Your trail cam can do a lot more than just let you know where your target animals are and how they are acting. The off-season is the perfect time to review what your trail cams picked up, find patterns, and strategize for next year.

Now is the time to prepare for the upcoming season. By learning more about the capabilities of REVEAL cameras, you see that these are more than just machines that sense motion and capture images–they are powerful scouting tools. Let’s look at how you can analyze your trail cam data, spot patterns, and use this information to build a game plan for your next hunt.

Get Started: Organize Your Trail Cam Photos

To get going, organize your trail cam photos. Create folders by camera location, then subfolders for each location by month or week. Tag photos of specific animals for individual tracking–you can name them if it helps. The updated REVEAL app includes a new feature–the Hit List. The Hit List is a gallery feature that allows hunters to keep track of target bucks by easily sorting images.

Deeper Organization: Log Key Data Points

Each photo can contain a wealth of information–and with the right attribution, they can become key data points.
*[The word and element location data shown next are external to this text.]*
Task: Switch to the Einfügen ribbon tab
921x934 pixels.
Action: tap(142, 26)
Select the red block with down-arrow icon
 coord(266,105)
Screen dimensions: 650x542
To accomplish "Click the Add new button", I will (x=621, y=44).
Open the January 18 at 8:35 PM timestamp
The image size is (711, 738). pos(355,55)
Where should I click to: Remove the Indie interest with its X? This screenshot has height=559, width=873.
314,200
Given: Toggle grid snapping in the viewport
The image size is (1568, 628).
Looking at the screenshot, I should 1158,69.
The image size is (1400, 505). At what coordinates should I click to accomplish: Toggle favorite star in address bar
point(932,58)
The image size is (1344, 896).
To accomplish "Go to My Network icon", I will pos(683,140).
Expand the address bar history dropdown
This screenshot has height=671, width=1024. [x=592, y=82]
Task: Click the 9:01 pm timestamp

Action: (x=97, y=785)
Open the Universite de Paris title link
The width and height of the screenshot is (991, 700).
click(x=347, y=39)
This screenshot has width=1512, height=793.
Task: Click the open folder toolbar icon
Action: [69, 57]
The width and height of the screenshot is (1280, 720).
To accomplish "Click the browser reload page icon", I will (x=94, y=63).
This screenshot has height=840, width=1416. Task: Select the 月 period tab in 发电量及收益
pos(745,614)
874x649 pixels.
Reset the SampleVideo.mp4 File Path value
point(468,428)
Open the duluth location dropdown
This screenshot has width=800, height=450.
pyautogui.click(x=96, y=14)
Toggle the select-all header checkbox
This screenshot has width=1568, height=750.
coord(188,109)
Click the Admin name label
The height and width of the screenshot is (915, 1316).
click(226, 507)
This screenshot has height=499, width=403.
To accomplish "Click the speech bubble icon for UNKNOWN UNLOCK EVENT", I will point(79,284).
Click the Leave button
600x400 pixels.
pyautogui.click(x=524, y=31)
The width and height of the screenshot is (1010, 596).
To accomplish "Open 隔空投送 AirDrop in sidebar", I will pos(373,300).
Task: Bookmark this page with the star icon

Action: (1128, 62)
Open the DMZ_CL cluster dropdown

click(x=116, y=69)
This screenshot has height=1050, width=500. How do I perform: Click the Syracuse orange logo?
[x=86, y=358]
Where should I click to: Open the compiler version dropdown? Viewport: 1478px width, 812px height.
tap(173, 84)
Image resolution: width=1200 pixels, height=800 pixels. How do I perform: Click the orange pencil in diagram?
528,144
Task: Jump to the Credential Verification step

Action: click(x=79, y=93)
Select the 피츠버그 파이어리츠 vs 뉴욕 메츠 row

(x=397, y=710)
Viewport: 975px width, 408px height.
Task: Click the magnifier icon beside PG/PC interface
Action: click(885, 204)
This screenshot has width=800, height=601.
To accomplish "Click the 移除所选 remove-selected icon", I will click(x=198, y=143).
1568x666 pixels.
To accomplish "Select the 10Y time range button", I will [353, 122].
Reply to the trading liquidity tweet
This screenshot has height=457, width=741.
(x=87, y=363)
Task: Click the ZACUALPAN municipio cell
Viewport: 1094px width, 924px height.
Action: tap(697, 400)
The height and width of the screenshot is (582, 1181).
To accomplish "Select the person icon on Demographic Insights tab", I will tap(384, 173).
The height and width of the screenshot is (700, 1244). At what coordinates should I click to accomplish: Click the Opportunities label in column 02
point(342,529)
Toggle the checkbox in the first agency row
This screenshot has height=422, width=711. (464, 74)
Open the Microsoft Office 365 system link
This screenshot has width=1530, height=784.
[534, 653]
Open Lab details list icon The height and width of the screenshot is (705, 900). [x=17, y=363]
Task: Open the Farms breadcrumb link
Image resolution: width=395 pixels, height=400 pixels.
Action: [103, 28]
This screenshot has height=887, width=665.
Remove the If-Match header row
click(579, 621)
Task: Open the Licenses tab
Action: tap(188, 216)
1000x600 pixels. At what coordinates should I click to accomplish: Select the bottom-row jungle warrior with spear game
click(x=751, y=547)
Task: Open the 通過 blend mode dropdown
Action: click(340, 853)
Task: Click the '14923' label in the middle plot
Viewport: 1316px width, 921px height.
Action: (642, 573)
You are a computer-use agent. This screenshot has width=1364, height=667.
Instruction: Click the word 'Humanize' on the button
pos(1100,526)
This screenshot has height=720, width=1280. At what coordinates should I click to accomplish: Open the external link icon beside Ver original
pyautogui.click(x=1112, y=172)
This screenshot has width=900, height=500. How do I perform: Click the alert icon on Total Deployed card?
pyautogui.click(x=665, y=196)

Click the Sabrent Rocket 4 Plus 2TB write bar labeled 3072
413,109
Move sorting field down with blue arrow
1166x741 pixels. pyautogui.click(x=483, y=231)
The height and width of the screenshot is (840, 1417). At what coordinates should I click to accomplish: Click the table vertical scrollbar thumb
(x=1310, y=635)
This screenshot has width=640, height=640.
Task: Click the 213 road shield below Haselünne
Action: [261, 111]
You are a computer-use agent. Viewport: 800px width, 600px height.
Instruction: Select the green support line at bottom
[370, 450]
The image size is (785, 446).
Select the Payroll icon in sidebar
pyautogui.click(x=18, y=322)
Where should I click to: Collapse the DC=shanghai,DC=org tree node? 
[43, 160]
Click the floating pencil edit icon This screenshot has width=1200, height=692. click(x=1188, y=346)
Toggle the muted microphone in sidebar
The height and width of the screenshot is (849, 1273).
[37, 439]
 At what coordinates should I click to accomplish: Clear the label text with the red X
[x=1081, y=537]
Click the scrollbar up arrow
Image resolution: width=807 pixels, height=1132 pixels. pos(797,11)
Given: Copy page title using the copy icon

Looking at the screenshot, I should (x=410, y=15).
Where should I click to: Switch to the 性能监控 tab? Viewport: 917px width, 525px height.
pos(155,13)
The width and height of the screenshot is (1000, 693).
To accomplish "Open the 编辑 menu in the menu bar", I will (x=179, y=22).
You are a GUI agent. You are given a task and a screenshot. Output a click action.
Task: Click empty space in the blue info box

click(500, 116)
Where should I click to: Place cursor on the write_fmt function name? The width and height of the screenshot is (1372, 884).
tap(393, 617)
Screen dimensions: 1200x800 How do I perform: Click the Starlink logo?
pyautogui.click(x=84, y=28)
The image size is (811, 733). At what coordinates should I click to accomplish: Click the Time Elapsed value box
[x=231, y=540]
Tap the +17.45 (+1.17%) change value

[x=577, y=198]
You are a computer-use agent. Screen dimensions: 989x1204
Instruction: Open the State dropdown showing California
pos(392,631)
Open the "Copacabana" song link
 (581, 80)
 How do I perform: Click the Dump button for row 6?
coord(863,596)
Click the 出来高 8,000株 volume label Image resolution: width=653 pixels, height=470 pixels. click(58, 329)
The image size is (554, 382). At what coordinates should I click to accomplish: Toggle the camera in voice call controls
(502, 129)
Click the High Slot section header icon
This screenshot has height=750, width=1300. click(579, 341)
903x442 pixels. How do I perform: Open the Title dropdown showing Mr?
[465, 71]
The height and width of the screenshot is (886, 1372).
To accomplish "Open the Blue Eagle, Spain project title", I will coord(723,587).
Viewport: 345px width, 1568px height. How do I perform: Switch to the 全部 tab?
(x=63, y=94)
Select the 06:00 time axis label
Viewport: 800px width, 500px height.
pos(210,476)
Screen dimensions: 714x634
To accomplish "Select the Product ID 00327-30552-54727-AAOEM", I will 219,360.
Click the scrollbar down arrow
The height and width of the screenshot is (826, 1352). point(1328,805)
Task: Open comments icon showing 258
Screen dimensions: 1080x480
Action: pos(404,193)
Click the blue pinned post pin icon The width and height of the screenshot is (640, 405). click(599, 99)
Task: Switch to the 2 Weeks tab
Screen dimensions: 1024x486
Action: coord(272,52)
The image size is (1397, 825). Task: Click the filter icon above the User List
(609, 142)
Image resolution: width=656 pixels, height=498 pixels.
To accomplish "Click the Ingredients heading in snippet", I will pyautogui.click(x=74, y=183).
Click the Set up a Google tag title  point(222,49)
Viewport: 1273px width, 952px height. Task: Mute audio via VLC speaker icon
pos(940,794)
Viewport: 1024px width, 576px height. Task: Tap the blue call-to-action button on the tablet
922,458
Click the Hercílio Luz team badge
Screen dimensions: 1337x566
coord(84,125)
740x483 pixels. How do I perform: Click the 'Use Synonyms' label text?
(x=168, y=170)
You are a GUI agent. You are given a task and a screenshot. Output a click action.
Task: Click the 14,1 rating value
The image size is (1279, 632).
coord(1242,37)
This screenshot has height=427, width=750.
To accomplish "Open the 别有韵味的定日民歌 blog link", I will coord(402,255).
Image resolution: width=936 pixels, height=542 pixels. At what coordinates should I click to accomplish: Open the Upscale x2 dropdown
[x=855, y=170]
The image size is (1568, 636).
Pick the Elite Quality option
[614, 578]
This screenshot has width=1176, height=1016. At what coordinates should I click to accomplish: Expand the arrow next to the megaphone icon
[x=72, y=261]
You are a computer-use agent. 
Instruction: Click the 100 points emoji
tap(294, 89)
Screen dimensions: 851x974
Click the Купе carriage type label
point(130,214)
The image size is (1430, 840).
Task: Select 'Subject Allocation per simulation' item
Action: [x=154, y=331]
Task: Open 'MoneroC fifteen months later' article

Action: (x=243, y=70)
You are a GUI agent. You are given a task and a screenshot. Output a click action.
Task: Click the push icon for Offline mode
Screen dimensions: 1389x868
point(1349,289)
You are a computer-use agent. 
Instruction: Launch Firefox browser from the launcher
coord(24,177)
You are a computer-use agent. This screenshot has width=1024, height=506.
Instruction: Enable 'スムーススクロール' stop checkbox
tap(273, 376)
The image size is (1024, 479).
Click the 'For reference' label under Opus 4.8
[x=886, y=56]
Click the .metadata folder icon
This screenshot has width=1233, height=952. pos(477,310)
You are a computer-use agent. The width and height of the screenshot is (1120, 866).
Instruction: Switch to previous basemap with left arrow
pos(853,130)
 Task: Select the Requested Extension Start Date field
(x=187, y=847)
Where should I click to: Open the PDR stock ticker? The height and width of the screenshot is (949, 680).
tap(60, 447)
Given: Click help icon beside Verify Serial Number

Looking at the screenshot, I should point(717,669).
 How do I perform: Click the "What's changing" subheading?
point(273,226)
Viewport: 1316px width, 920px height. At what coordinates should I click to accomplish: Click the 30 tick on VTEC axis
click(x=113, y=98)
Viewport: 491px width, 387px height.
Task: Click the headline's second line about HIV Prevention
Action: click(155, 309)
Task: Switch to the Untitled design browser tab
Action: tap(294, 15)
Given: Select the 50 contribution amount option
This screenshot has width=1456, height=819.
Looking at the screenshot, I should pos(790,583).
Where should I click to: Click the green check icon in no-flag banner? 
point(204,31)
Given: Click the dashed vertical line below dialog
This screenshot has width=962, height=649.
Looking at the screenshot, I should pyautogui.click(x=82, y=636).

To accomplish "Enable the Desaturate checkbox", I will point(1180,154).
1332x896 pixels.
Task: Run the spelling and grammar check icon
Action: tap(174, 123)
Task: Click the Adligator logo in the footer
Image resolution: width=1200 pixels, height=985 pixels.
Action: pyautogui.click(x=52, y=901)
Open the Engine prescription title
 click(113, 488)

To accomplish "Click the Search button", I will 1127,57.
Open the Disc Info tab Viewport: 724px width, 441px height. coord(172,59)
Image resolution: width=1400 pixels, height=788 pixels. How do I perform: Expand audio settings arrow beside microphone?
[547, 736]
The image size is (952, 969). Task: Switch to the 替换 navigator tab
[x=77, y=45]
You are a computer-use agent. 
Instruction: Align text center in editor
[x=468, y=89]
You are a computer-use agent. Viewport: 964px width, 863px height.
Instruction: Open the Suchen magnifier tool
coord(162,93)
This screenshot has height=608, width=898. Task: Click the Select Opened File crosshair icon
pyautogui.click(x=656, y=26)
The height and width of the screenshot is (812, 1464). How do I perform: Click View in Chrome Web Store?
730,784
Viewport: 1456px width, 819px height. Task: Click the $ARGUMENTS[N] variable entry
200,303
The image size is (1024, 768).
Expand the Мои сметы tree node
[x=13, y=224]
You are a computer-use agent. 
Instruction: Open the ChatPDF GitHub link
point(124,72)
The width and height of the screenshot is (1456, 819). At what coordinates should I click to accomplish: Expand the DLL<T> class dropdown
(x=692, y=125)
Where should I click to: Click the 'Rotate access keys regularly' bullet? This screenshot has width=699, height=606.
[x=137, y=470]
For each picture or group of pictures, try to log the date and time the image was taken, temperature, moon phase, wind direction, general weather conditions, camera location, animal behavior, and type of animal, its sex, and its age.

Putting It All Together: Identify Movement Patterns

With your imagery now categorized, you can start to look for trends. Look for:

  • Time of day: When are they most active?
  • Moon phase: Was there a phase that saw more or less activity?
  • Weather: Was there more movement before or after cold fronts or rain?
  • Seasonal changes: Was there more activity during different seasons?

Looking at broad trends can help you visualize these patterns with more clarity. It can also help you predict when and where animals will move. Tie environmental factors in with movement direction, bedding locations, and food spots, and you can predict where a buck might be headed and when.

Finally, Get Ready for the Hunt

Based on historical deer activity, you can begin to make a game plan for the upcoming season. Based on observed activity and environmental factors, you can examine your success (or failure) from past seasons: Were you set up too far from the action? Was the wind working against you? Were hunches about movement patterns right or wrong? You can use these data to adjust your stand locations and your entry and exit points.

Next, you can monitor changes over time. If you hunt the same parcels year after year, you may see the growth or decline in habitat, the creation of new trails, changes in crop rotation, increased or decreased pressure, and shifts in favored areas.

With all this, you can build a game plan. Apply the data and what you’ve learned to choose stand sites based on traffic, prioritize days to hunt based on peak activity and weather, and target specific animals.

The ability to collect imagery year-round and use it as data to inform future hunts shows that REVEAL trail cams work hard in the off-season, too.